RPI is broken, and it’s not really fixable within its basic concepts. KRACH gives a much better idea of who the best teams are. I’m not up in arms to change things, because I think that there are considerations for selection to the NCAA Tournament beyond getting the 16 “best” teams, or even the 14 "best’ teams after automatic bids. Spreading it out some is fine by me. My gripe comes about since I have a degree in statistics, and am a math nerd; I don’t mind the particular numbers that people are using, but I really wish the folks at the NCAA took the time to understand the numbers they are using.

by J. Michael Neal on Mar 9, 2009 2:00 PM PDT reply actions  

RPI change

The RPI was changed from the traditional 25-50-25, to the hockey specific 25-21-54 for no other reason than to reduce the number of games that would have a negative effect on a teams RPI…there was no other reason for making that change, which shows the flaws in the RPI to begin with…

by Shirtless Guy on Mar 10, 2009 9:53 AM PDT reply actions  

Mathematically, this is particularly silly, because, as you move away from first order winning percentage of opponents (i.e. the winning percentage of opponents’ opponents, or opponents’ opponents’ opponents) either converges very rapidly to .500 (if you don’t remove games from the calculation that have been used for one of the prior calculations) or has too few pieces of data to be at all meaningful (if you do remove them). It’s just a worthless calculation.

by J. Michael Neal on Mar 10, 2009 4:03 PM PDT up reply actions  

As one of the “mathy” people for lack of a better term I see the whole thing as kind of the quick argument for democracy. Its the worst method excepting all the others.

The reality is there’s no perfect way to shoe-horn an entire season’s worth of work against the backdrop of a massively unbalanced schedule. This goes for any of the college sports sponsored by the NCAA. I think for what it is, the Pairwise system, should be a model of the idea of what you want college athletics to use for all their sports.

I don’t say this to say “look at how awesome the PWR is”… of course not, it has many substantial flaws. That being said, in general its tough to gauge teams even with experienced eyes… and who is to say whose experienced eyes are more deserving than others to stand in judgment. This is why I favor the PWR or other numeric methods. Worst comes to worst it stands there and we know exactly what it is.

Some people talk about infusing the system with the Bradley-Terry method (KRACH)… I think Bradley-Terry has its own issues and it is not in itself a perfect system. Is it better than the RPI? Definitely. But it seems to have the “Tennessee Effect” of overweighting SOS… granted the Bradley-Terry model is the strongest just from a heuristic standpoint. Last year if we used it the NCAAs would have admitted 7 or 8 WCHA teams. That in itself is probably against the best interest in the sport… but then again who is to say whether or not its deserving.
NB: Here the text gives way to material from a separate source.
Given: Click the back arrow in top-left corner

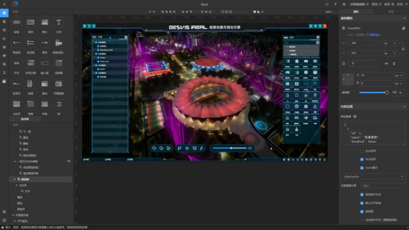Looking at the screenshot, I should click(x=4, y=4).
Shirtless… in principle I agree with you on the RPI re-weight… but I have to imagine, with such an odd weighting that maybe there was some reason behind it (maybe an internal study done with somebody with a math/stat background????)… its an odd break down and I’d have to think they came to this after some sort of analysis.

IMO, I have a hard time understanding why the RPI is different by each sport. There is no real fundamental understanding to be had in the RPI… its just another measure.

As for the TUC cliff… I think there’s some ways to adjust that, but I don’t think any proposal i have in mind would be “nice”.